[Stored records]
BEGIN

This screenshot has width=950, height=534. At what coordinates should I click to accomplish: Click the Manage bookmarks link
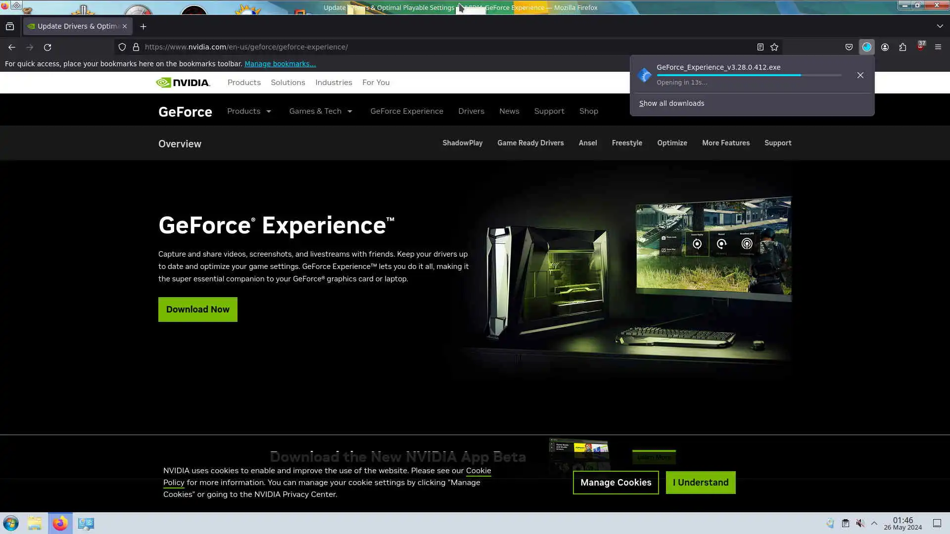tap(280, 64)
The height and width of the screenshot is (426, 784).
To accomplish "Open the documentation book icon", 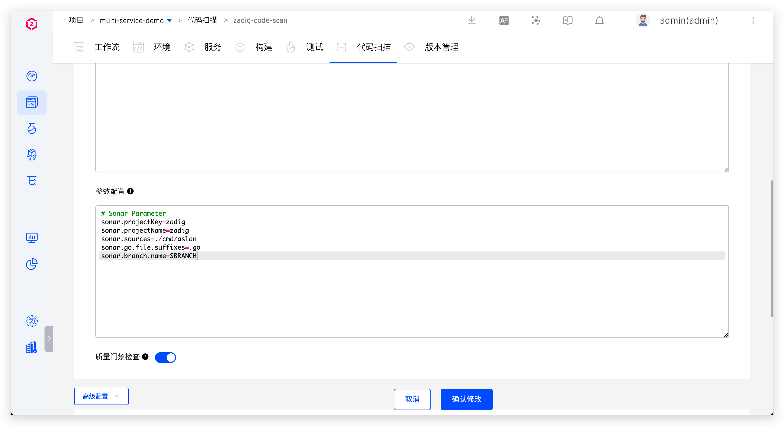I will 567,20.
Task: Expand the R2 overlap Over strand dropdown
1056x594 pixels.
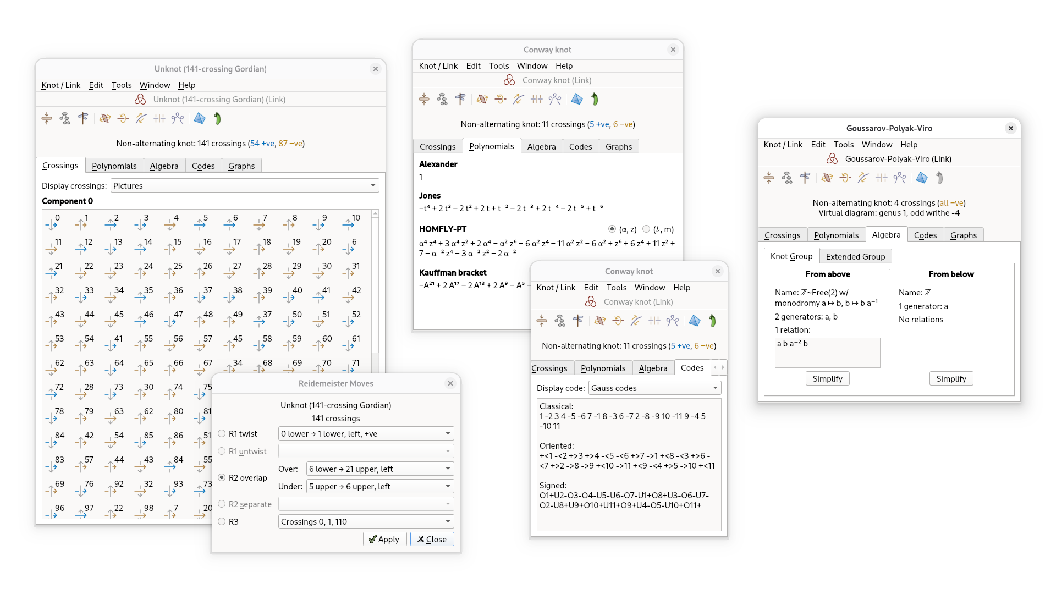Action: click(x=380, y=469)
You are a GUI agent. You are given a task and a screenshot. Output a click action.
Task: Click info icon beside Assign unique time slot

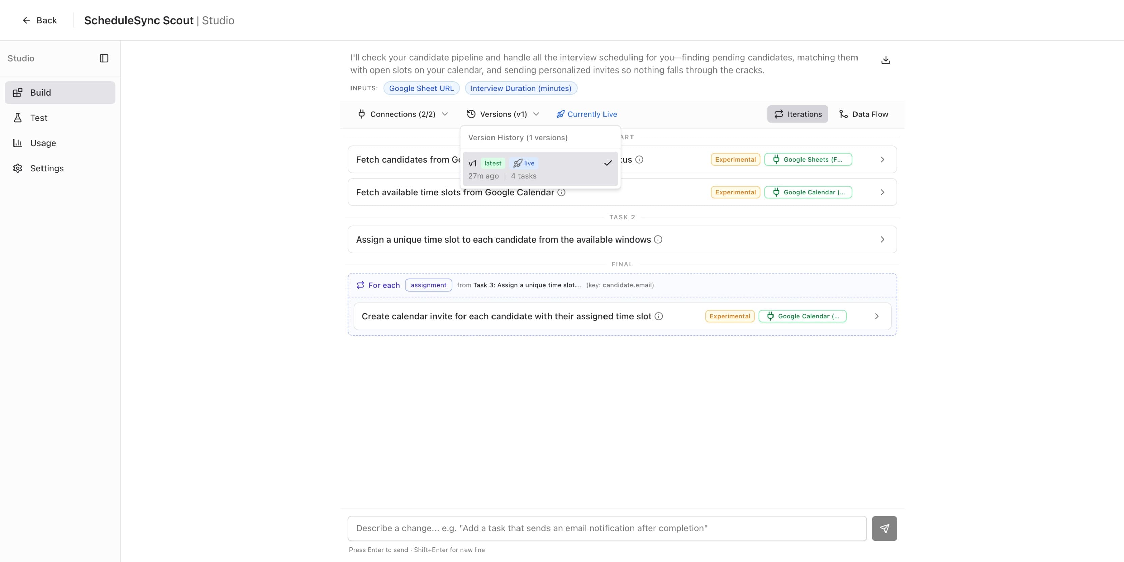(x=658, y=240)
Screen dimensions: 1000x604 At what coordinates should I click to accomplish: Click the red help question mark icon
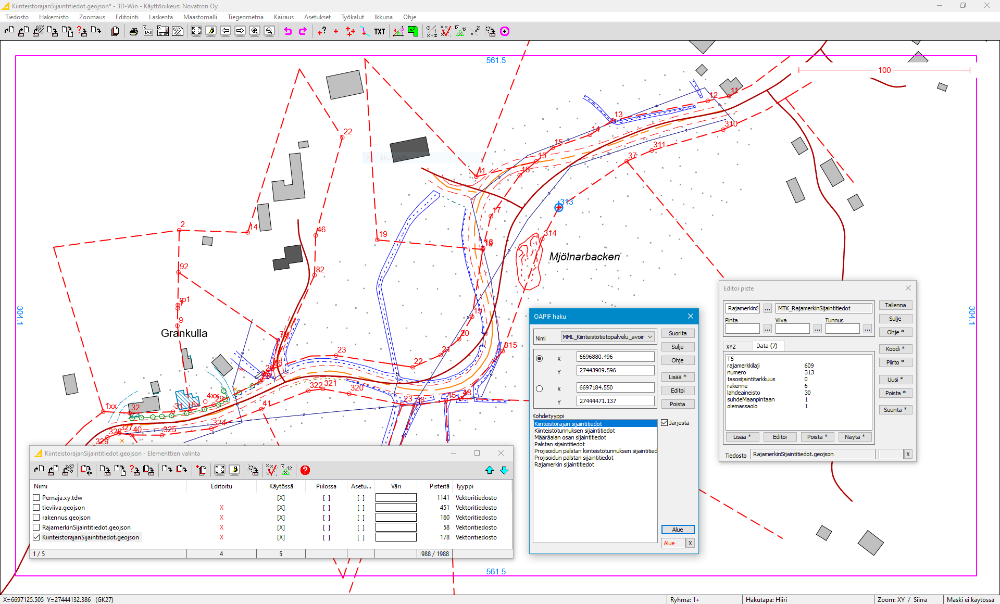(x=305, y=470)
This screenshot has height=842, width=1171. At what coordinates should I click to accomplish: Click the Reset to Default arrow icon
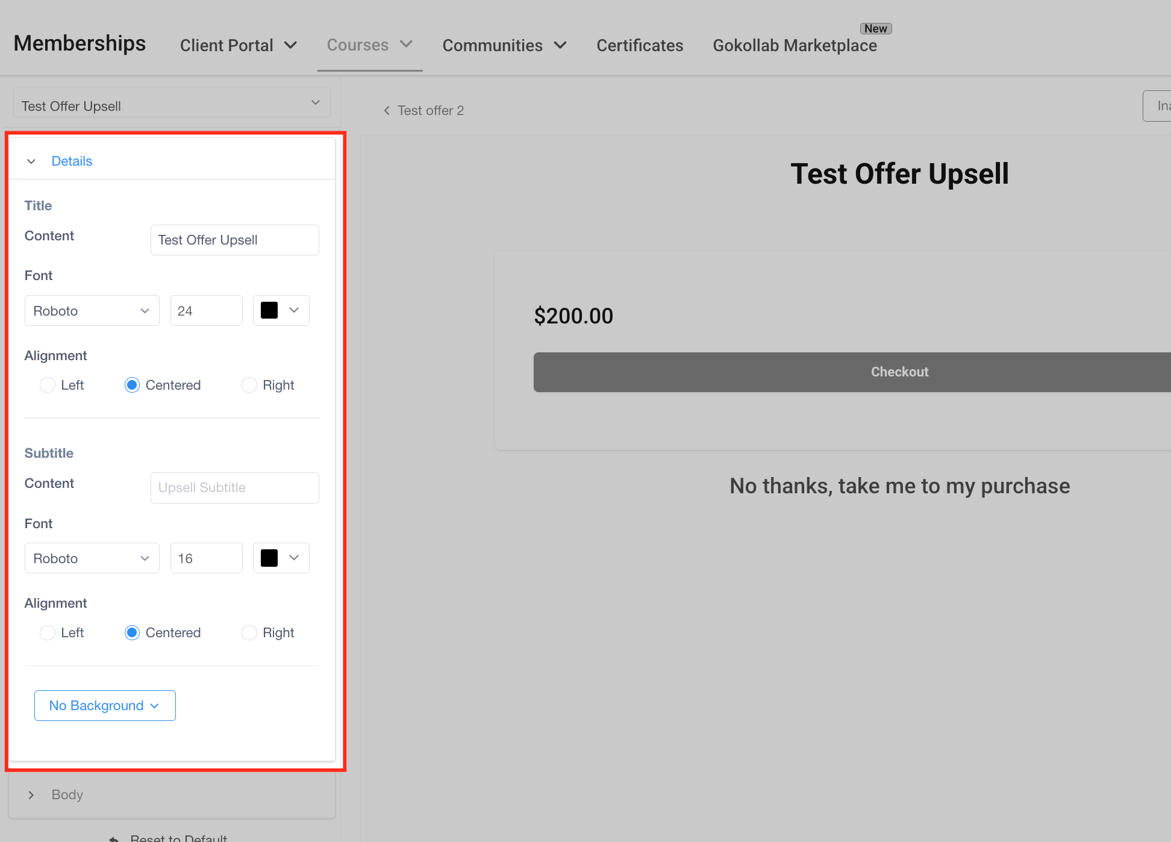[x=114, y=838]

END

▶ **Your objective**
Skip all pictures. Copy exactly the lines from the one containing "Task: Click info" through the end of the records, both ends included.

▶ **Written solution**
Task: Click info icon beside Assign unique time slot

(x=658, y=240)
Screen dimensions: 1000x604 At what coordinates should I click to accomplish: Click the red help question mark icon
(x=305, y=470)
This screenshot has height=842, width=1171. At what coordinates should I click to accomplish: Click the Reset to Default arrow icon
[x=114, y=838]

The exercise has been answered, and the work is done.